## [TO DO]
Convert the records below into a Markdown table with the columns "No." and "Line", numbering each row and leaving out blank lines.

((

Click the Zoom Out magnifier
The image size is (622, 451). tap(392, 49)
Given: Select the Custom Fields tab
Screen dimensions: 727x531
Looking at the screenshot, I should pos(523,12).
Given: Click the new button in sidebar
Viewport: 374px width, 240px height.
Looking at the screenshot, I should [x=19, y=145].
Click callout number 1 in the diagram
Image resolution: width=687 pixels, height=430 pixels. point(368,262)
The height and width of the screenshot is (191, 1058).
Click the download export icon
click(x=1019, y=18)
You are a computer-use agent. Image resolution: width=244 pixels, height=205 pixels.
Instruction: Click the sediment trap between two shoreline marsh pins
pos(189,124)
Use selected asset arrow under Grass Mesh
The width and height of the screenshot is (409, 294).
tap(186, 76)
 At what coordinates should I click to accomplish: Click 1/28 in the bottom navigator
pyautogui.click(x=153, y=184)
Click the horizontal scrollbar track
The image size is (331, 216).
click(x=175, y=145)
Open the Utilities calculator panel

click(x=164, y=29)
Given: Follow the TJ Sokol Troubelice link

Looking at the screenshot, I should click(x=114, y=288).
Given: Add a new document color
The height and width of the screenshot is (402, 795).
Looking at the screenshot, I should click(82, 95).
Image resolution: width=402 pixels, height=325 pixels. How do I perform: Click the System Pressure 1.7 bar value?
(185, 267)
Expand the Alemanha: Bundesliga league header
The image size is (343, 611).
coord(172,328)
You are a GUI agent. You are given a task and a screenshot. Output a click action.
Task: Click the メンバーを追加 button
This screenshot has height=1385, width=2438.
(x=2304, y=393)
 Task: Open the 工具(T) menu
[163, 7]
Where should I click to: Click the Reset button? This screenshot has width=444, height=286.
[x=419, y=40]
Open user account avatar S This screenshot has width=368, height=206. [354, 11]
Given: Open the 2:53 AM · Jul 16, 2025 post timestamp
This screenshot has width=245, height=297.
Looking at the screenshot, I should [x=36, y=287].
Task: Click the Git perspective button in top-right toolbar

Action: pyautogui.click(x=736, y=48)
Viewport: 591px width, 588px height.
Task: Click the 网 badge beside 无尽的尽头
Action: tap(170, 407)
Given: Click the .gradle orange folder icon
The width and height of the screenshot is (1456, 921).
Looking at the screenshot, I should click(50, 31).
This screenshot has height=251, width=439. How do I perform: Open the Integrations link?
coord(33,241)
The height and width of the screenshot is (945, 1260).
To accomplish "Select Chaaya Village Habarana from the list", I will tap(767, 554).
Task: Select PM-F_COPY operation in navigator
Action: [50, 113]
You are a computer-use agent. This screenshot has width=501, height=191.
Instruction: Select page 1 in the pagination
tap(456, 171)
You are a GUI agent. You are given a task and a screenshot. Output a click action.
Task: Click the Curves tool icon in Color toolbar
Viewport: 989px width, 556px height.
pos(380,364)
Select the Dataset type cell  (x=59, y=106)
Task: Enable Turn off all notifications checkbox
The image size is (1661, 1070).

))

## [EXERCISE SOLUTION]
| No. | Line |
|---|---|
| 1 | Click the Zoom Out magnifier |
| 2 | The image size is (622, 451). tap(392, 49) |
| 3 | Given: Select the Custom Fields tab |
| 4 | Screen dimensions: 727x531 |
| 5 | Looking at the screenshot, I should pos(523,12). |
| 6 | Given: Click the new button in sidebar |
| 7 | Viewport: 374px width, 240px height. |
| 8 | Looking at the screenshot, I should [x=19, y=145]. |
| 9 | Click callout number 1 in the diagram |
| 10 | Image resolution: width=687 pixels, height=430 pixels. point(368,262) |
| 11 | The height and width of the screenshot is (191, 1058). |
| 12 | Click the download export icon |
| 13 | click(x=1019, y=18) |
| 14 | You are a computer-use agent. Image resolution: width=244 pixels, height=205 pixels. |
| 15 | Instruction: Click the sediment trap between two shoreline marsh pins |
| 16 | pos(189,124) |
| 17 | Use selected asset arrow under Grass Mesh |
| 18 | The width and height of the screenshot is (409, 294). |
| 19 | tap(186, 76) |
| 20 |  At what coordinates should I click to accomplish: Click 1/28 in the bottom navigator |
| 21 | pyautogui.click(x=153, y=184) |
| 22 | Click the horizontal scrollbar track |
| 23 | The image size is (331, 216). |
| 24 | click(x=175, y=145) |
| 25 | Open the Utilities calculator panel |
| 26 | click(x=164, y=29) |
| 27 | Given: Follow the TJ Sokol Troubelice link |
| 28 | Looking at the screenshot, I should click(x=114, y=288). |
| 29 | Given: Add a new document color |
| 30 | The height and width of the screenshot is (402, 795). |
| 31 | Looking at the screenshot, I should click(82, 95). |
| 32 | Image resolution: width=402 pixels, height=325 pixels. How do I perform: Click the System Pressure 1.7 bar value? |
| 33 | (185, 267) |
| 34 | Expand the Alemanha: Bundesliga league header |
| 35 | The image size is (343, 611). |
| 36 | coord(172,328) |
| 37 | You are a GUI agent. You are given a task and a screenshot. Output a click action. |
| 38 | Task: Click the メンバーを追加 button |
| 39 | This screenshot has height=1385, width=2438. |
| 40 | (x=2304, y=393) |
| 41 |  Task: Open the 工具(T) menu |
| 42 | [163, 7] |
| 43 | Where should I click to: Click the Reset button? This screenshot has width=444, height=286. |
| 44 | [x=419, y=40] |
| 45 | Open user account avatar S This screenshot has width=368, height=206. [354, 11] |
| 46 | Given: Open the 2:53 AM · Jul 16, 2025 post timestamp |
| 47 | This screenshot has width=245, height=297. |
| 48 | Looking at the screenshot, I should [x=36, y=287]. |
| 49 | Task: Click the Git perspective button in top-right toolbar |
| 50 | Action: pyautogui.click(x=736, y=48) |
| 51 | Viewport: 591px width, 588px height. |
| 52 | Task: Click the 网 badge beside 无尽的尽头 |
| 53 | Action: tap(170, 407) |
| 54 | Given: Click the .gradle orange folder icon |
| 55 | The width and height of the screenshot is (1456, 921). |
| 56 | Looking at the screenshot, I should click(50, 31). |
| 57 | This screenshot has height=251, width=439. How do I perform: Open the Integrations link? |
| 58 | coord(33,241) |
| 59 | The height and width of the screenshot is (945, 1260). |
| 60 | To accomplish "Select Chaaya Village Habarana from the list", I will tap(767, 554). |
| 61 | Task: Select PM-F_COPY operation in navigator |
| 62 | Action: [50, 113] |
| 63 | You are a computer-use agent. This screenshot has width=501, height=191. |
| 64 | Instruction: Select page 1 in the pagination |
| 65 | tap(456, 171) |
| 66 | You are a GUI agent. You are given a task and a screenshot. Output a click action. |
| 67 | Task: Click the Curves tool icon in Color toolbar |
| 68 | Viewport: 989px width, 556px height. |
| 69 | pos(380,364) |
| 70 | Select the Dataset type cell  (x=59, y=106) |
| 71 | Task: Enable Turn off all notifications checkbox |
| 72 | The image size is (1661, 1070). |